Antarctica records its lowest levels of ice

The Antarctic sea ice, seen from the Xuelong II ship on January 30, 2022. / YINGQI LIANG

The surface of the frozen sea at the South Pole is reduced by 170,000 km2, a "historical minimum", according to research carried out in the austral summer

Domenico Chiappe

Until now, global warming affected the extent of the Arctic ice, but in the southern hemisphere, Antarctica maintained its mass of frozen water, and even registered a very slight upward trend in recent years. But this southern summer the South Pole lost sea ice and reduced its levels to the lowest levels recorded since satellites measured this vertex of the planet in 1978, warned scientists from the universities of Sun Yat-sen (China) and Albany (USA). USA).

This "record low" quantifies the extent of permanent ice at 1.9 million km2 at the end of February. They are 170,000 km2 less than the lowest level previously recorded, in 2017, when the ice also receded, indicates the article 'An unprecedented record in the reduction of the extent of frozen sea in Antarctica during the southern summer of 2022', published in the journal 'Advances in Atmospheric Sciences'.

In addition to measuring sea ice, the researchers looked for reasons for the variability in its mass. Their findings indicate that when spring begins, physical phenomena bring more heat to the poles, through the Bellingshausen, Amundsen and Ross seas, which was one of the areas where the ice turned to water to a greater extent. In another region in the far south of the world, the Weddell Sea, the frozen layer was thinning due to 'surface heat fluxes'. All of this "summer sea ice melting could be related to the record temperatures of the Southern Ocean in 2021," says the paper's lead author, Jinfei Wang, along with co-signers.
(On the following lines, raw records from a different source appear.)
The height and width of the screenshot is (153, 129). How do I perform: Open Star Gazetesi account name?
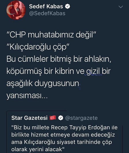pyautogui.click(x=29, y=118)
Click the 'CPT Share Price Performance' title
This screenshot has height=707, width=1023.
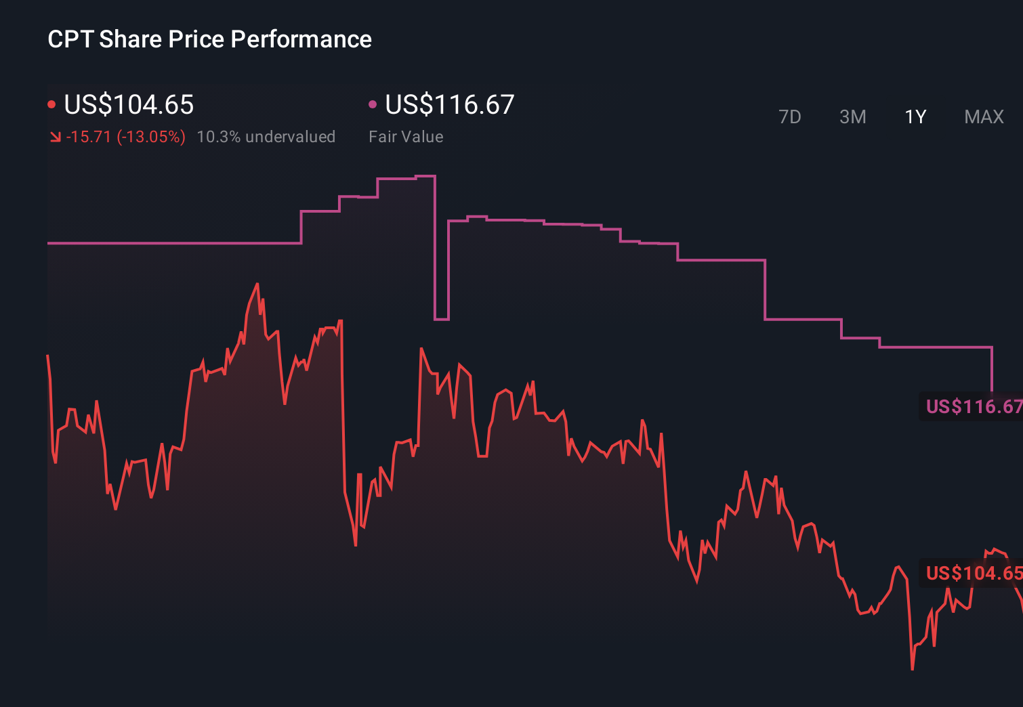(x=209, y=39)
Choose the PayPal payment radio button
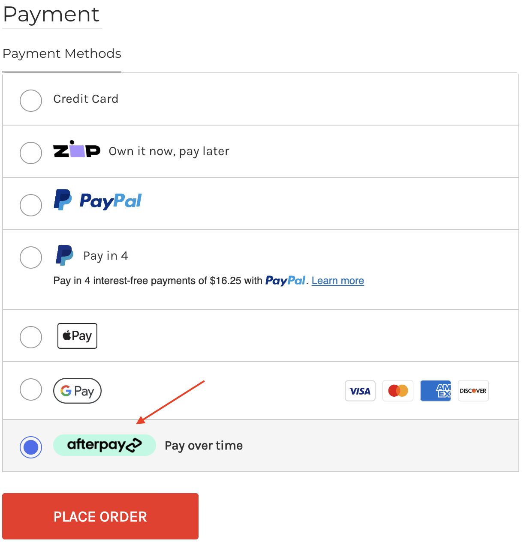 point(30,205)
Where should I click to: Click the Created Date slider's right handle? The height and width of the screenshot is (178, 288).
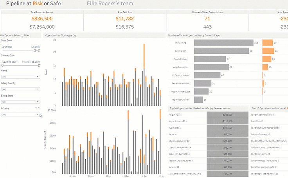[39, 65]
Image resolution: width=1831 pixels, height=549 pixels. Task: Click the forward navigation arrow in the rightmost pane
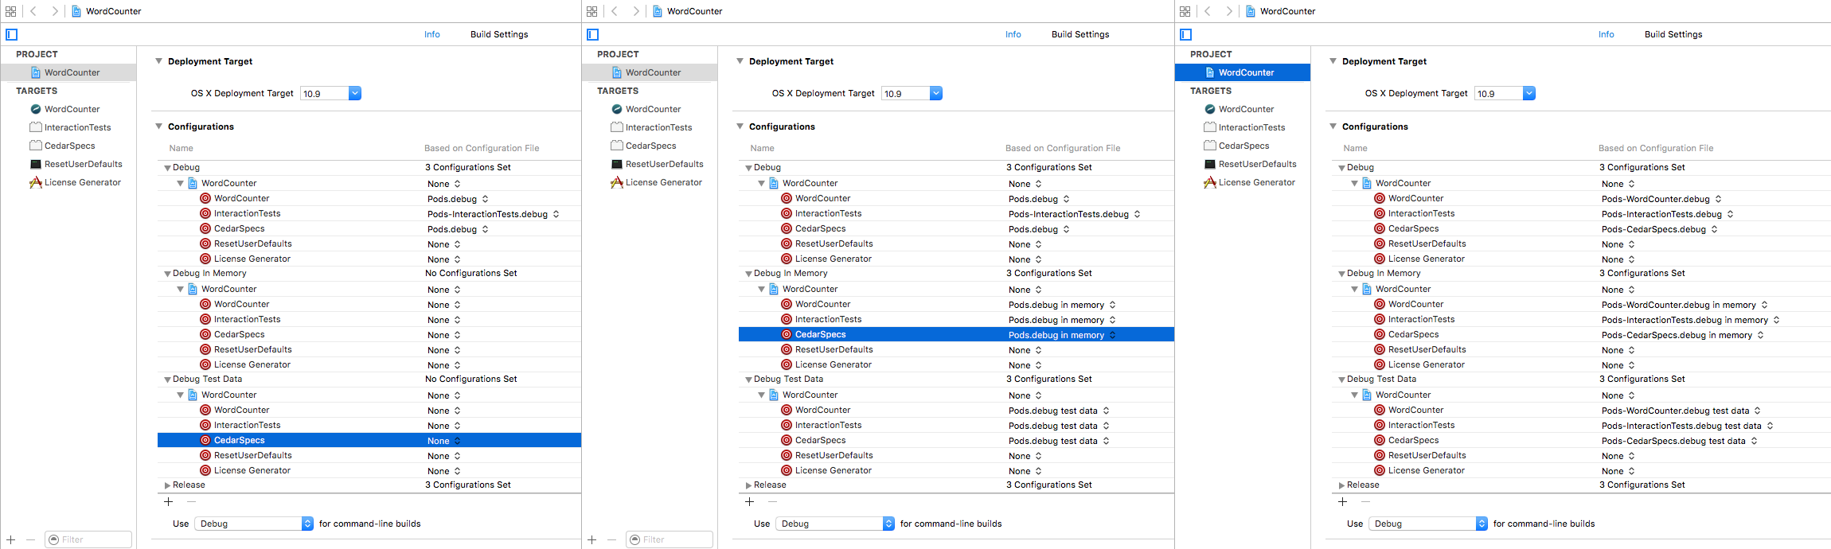(1228, 11)
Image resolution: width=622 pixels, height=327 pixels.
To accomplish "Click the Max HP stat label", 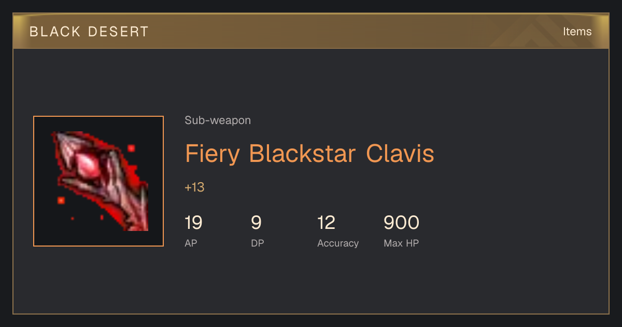I will (x=401, y=243).
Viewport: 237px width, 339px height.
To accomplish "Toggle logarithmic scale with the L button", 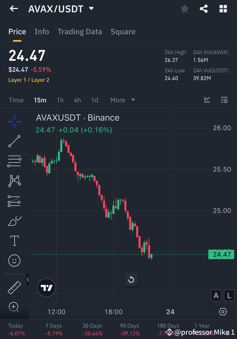I will coord(229,295).
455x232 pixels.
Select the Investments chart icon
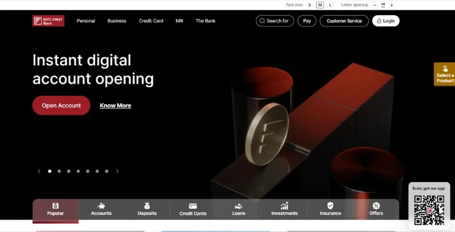(284, 206)
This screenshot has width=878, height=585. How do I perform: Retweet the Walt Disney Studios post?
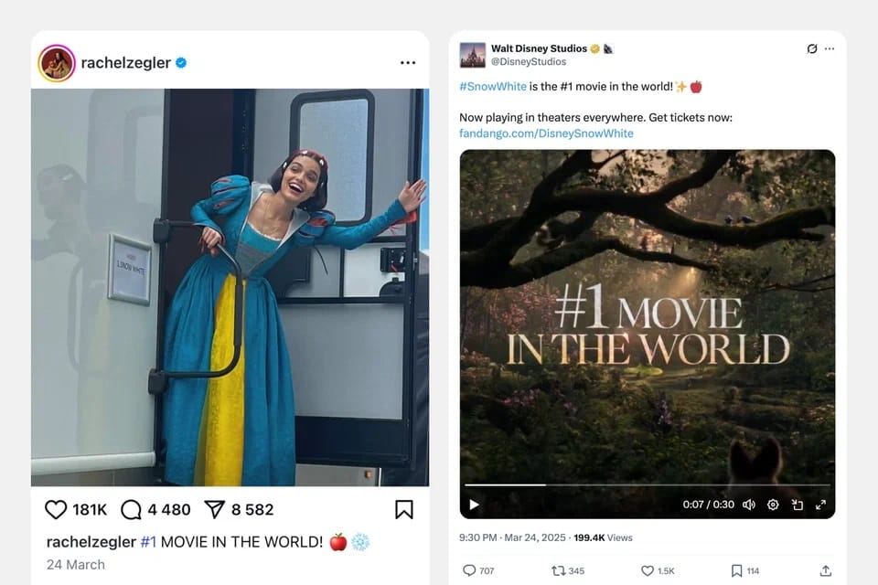coord(558,570)
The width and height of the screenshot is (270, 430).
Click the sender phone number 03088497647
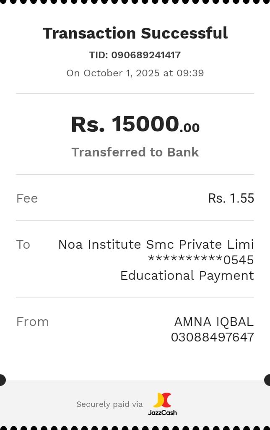pos(212,337)
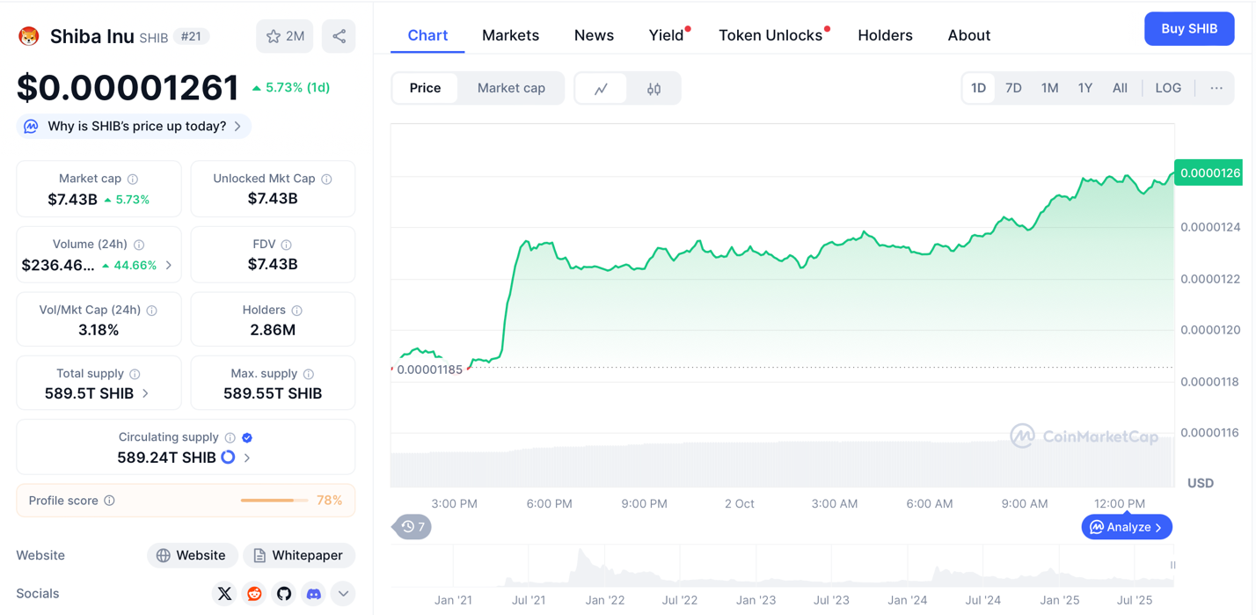Open the Token Unlocks tab
The height and width of the screenshot is (615, 1256).
pyautogui.click(x=770, y=35)
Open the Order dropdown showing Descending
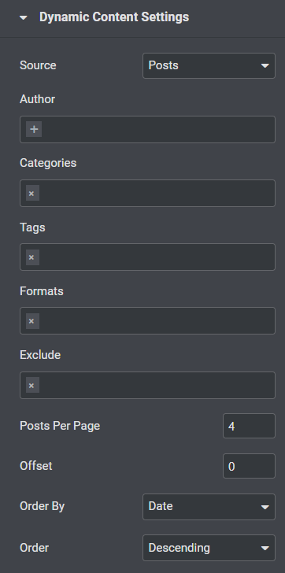 [x=209, y=548]
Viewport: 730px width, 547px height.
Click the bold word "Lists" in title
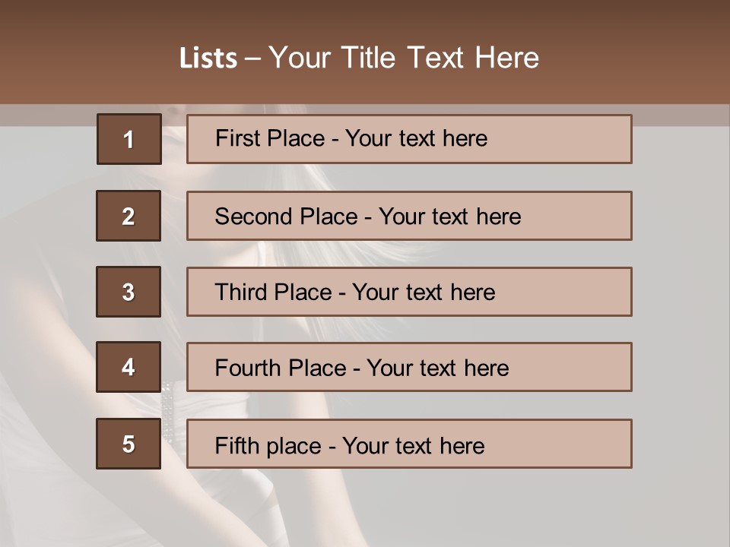coord(208,58)
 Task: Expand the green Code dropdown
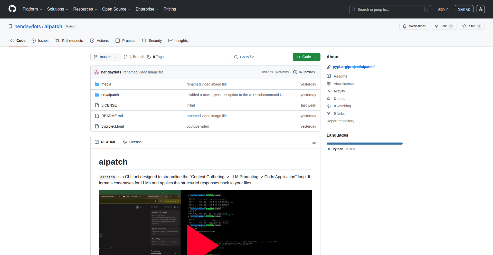point(307,57)
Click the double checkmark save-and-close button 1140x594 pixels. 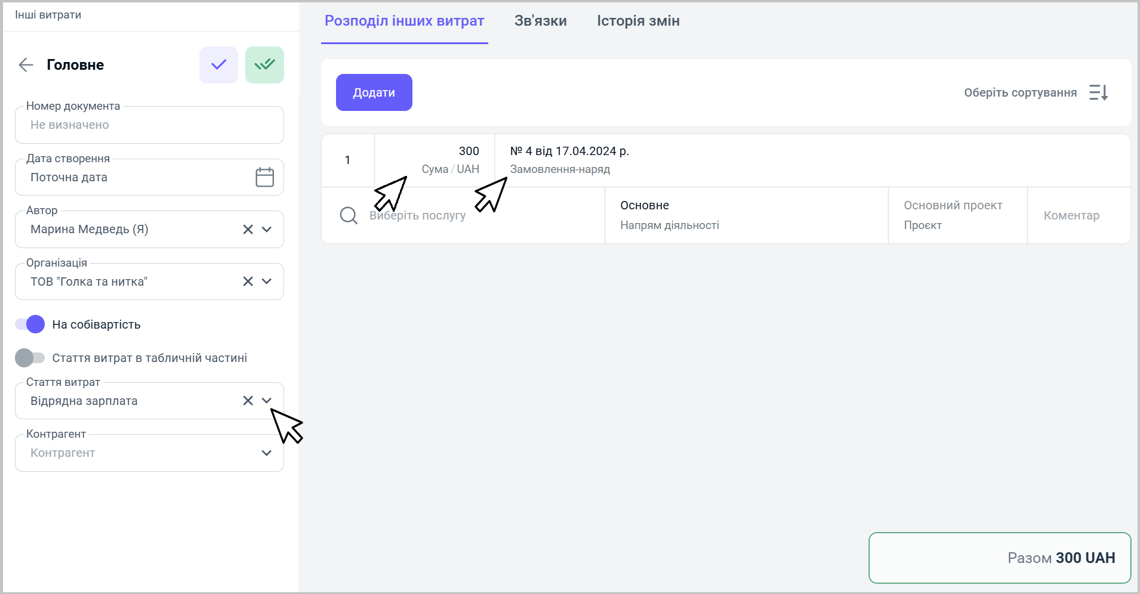coord(264,65)
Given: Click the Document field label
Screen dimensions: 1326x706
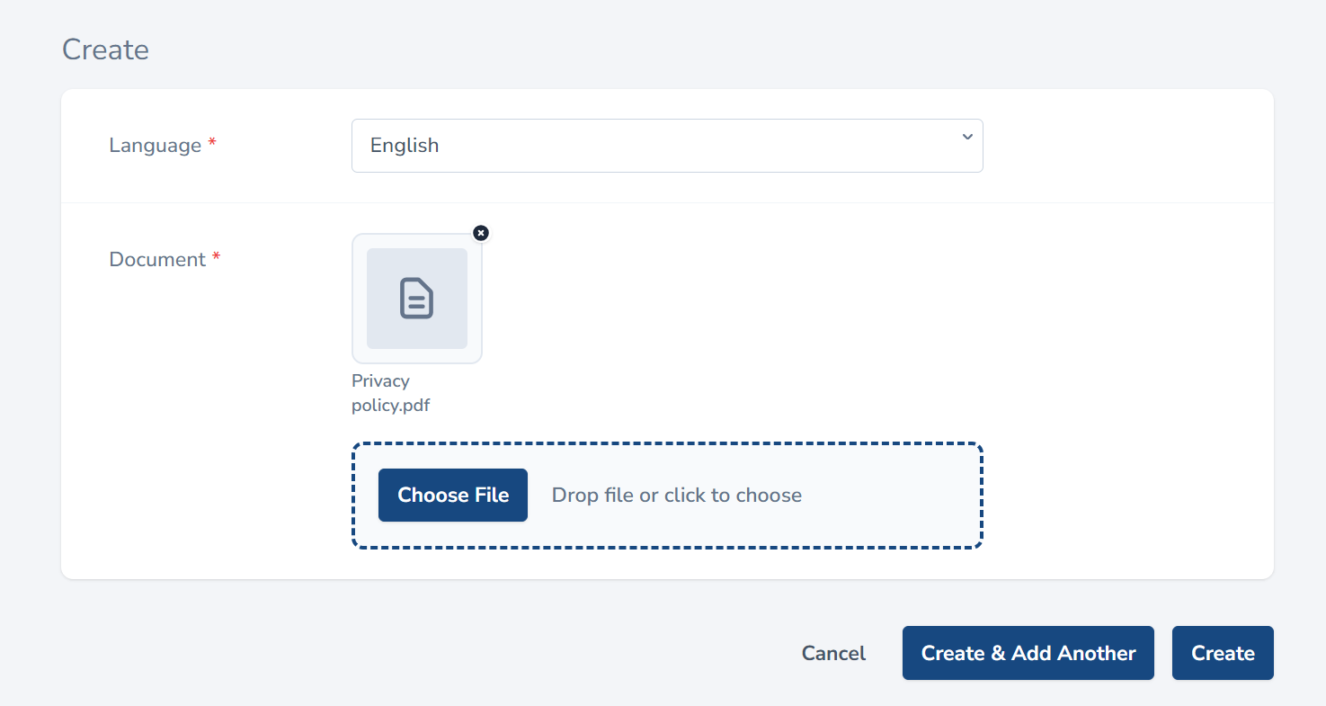Looking at the screenshot, I should 157,260.
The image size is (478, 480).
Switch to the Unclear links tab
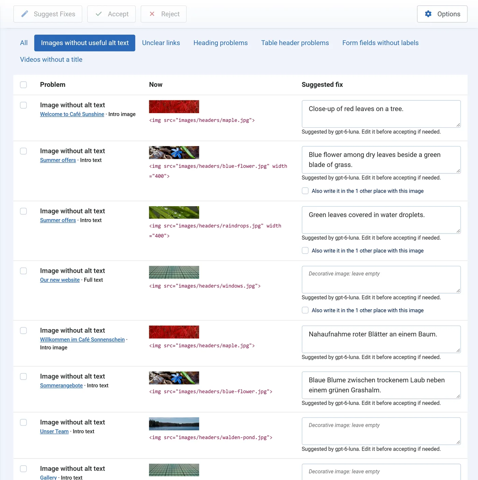click(161, 43)
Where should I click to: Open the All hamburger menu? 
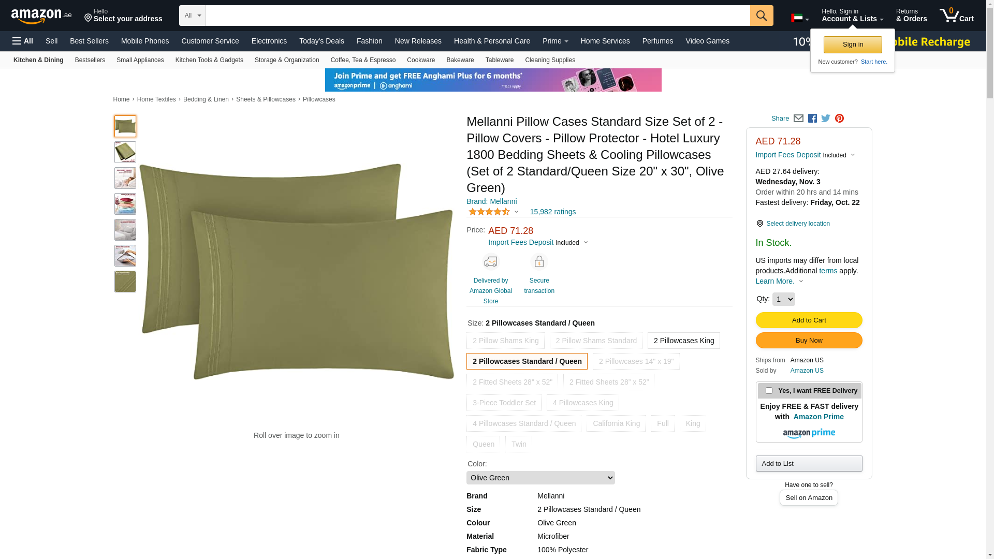tap(23, 41)
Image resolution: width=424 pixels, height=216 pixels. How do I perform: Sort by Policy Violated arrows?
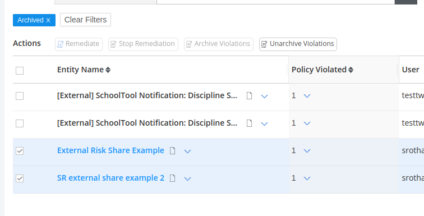click(351, 70)
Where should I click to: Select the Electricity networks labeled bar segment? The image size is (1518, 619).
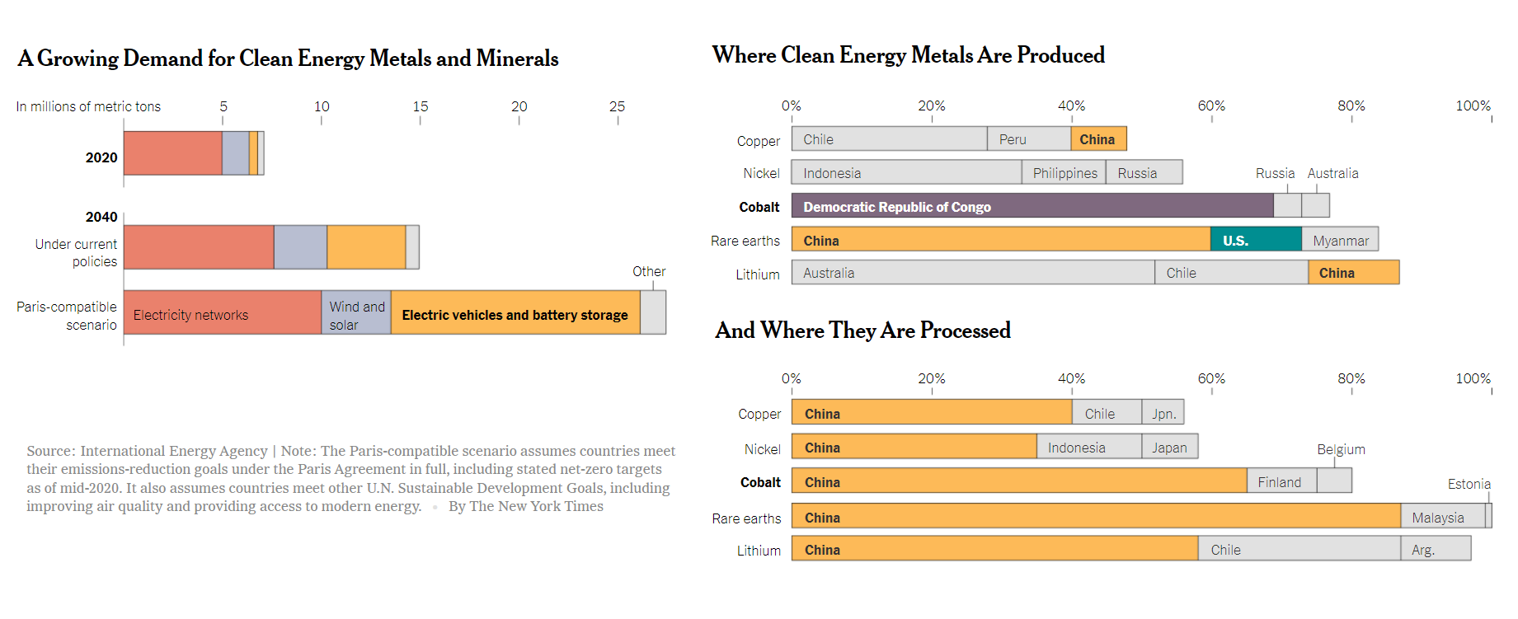pos(222,313)
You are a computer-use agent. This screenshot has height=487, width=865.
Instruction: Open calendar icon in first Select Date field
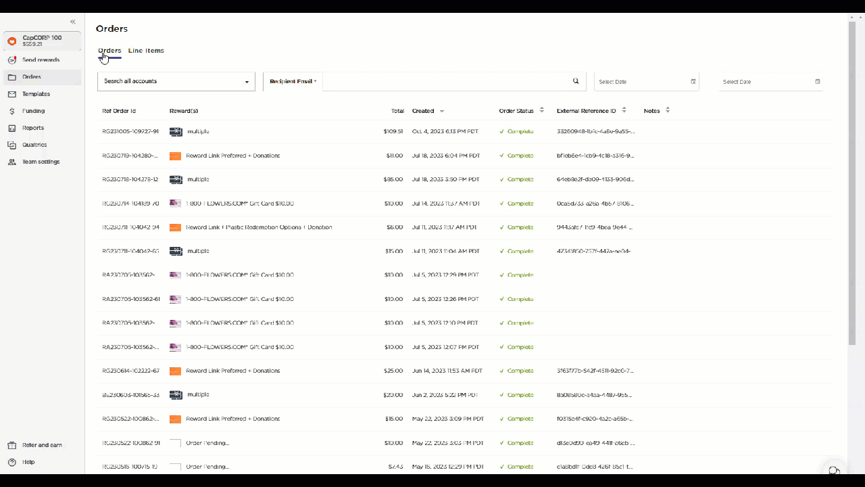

The study also demonstrates a relationship between the whiteness of the snow at the South Pole and the temperature that feeds a "vicious circle", according to the scientists. The whiter, the more it reflects the radiation, but as it thaws, that effect is lost and the heat multiplies. Lastly, the La Niña phenomenon, with its powerful winds that move warm water from the oceanic surface of the tropics towards the extremes, influences this loss of glacial surface. Scientists' alarm is greater when compared to the average of the previous three decades, from 1981 to 2010, since the decrease in the extent of sea ice in Antarctica reaches 30%.